Exercise data »
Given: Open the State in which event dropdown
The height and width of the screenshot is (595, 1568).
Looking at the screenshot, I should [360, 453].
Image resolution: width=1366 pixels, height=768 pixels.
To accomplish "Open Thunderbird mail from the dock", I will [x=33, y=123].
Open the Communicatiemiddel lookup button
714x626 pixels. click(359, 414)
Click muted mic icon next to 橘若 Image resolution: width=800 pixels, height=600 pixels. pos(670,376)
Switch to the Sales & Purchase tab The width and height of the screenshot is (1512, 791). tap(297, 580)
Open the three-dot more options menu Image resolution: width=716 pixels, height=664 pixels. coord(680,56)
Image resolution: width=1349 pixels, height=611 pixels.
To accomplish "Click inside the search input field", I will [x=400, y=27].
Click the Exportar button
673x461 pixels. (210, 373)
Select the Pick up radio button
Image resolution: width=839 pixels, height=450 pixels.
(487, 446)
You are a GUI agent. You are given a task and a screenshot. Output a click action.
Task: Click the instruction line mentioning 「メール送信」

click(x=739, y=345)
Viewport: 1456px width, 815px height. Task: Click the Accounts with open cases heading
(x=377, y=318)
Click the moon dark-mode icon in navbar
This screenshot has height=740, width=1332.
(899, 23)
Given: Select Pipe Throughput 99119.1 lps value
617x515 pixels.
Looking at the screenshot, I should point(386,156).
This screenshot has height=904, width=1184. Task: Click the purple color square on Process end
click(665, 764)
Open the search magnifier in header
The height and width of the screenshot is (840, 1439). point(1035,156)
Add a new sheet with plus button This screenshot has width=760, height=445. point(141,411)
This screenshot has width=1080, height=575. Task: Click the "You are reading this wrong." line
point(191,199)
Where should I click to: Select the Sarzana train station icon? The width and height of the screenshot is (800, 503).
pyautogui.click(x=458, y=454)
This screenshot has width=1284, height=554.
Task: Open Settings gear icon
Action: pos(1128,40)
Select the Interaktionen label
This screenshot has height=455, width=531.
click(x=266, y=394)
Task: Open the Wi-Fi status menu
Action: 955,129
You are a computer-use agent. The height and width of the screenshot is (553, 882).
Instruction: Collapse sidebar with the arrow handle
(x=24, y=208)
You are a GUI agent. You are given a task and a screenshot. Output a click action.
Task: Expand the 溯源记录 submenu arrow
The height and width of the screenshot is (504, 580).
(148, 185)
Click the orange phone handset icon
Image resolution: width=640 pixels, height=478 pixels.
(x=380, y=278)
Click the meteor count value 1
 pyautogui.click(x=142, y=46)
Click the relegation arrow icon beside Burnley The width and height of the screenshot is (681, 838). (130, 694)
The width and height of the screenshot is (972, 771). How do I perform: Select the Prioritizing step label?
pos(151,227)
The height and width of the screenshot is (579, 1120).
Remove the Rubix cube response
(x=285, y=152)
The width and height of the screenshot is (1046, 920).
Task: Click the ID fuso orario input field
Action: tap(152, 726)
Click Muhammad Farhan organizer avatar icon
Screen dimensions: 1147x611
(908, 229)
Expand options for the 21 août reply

Problem to work on »
Could the data above be returned exactly as it stands?

Result »
Given: Open the State in which event dropdown
The height and width of the screenshot is (595, 1568).
Looking at the screenshot, I should [360, 453].
Image resolution: width=1366 pixels, height=768 pixels.
To accomplish "Open Thunderbird mail from the dock", I will [x=33, y=123].
Open the Communicatiemiddel lookup button
714x626 pixels. click(359, 414)
Click muted mic icon next to 橘若 Image resolution: width=800 pixels, height=600 pixels. pos(670,376)
Switch to the Sales & Purchase tab The width and height of the screenshot is (1512, 791). tap(297, 580)
Open the three-dot more options menu Image resolution: width=716 pixels, height=664 pixels. coord(680,56)
Image resolution: width=1349 pixels, height=611 pixels.
To accomplish "Click inside the search input field", I will [x=400, y=27].
Click the Exportar button
673x461 pixels. (210, 373)
Select the Pick up radio button
Image resolution: width=839 pixels, height=450 pixels.
(487, 446)
You are a GUI agent. You are given a task and a screenshot. Output a click action.
Task: Click the instruction line mentioning 「メール送信」

click(x=739, y=345)
Viewport: 1456px width, 815px height. Task: Click the Accounts with open cases heading
(x=377, y=318)
Click the moon dark-mode icon in navbar
This screenshot has height=740, width=1332.
(899, 23)
Given: Select Pipe Throughput 99119.1 lps value
617x515 pixels.
Looking at the screenshot, I should point(386,156).
This screenshot has height=904, width=1184. Task: Click the purple color square on Process end
click(665, 764)
Open the search magnifier in header
The height and width of the screenshot is (840, 1439). point(1035,156)
Add a new sheet with plus button This screenshot has width=760, height=445. point(141,411)
This screenshot has width=1080, height=575. Task: Click the "You are reading this wrong." line
point(191,199)
Where should I click to: Select the Sarzana train station icon? The width and height of the screenshot is (800, 503).
pyautogui.click(x=458, y=454)
This screenshot has width=1284, height=554.
Task: Open Settings gear icon
Action: pos(1128,40)
Select the Interaktionen label
This screenshot has height=455, width=531.
click(x=266, y=394)
Task: Open the Wi-Fi status menu
Action: 955,129
You are a computer-use agent. The height and width of the screenshot is (553, 882).
Instruction: Collapse sidebar with the arrow handle
(x=24, y=208)
You are a GUI agent. You are given a task and a screenshot. Output a click action.
Task: Expand the 溯源记录 submenu arrow
The height and width of the screenshot is (504, 580).
(148, 185)
Click the orange phone handset icon
Image resolution: width=640 pixels, height=478 pixels.
(x=380, y=278)
Click the meteor count value 1
 pyautogui.click(x=142, y=46)
Click the relegation arrow icon beside Burnley The width and height of the screenshot is (681, 838). (130, 694)
The width and height of the screenshot is (972, 771). How do I perform: Select the Prioritizing step label?
pos(151,227)
The height and width of the screenshot is (579, 1120).
Remove the Rubix cube response
(x=285, y=152)
The width and height of the screenshot is (1046, 920).
Task: Click the ID fuso orario input field
Action: tap(152, 726)
Click Muhammad Farhan organizer avatar icon
Screen dimensions: 1147x611
(908, 229)
Expand options for the 21 août reply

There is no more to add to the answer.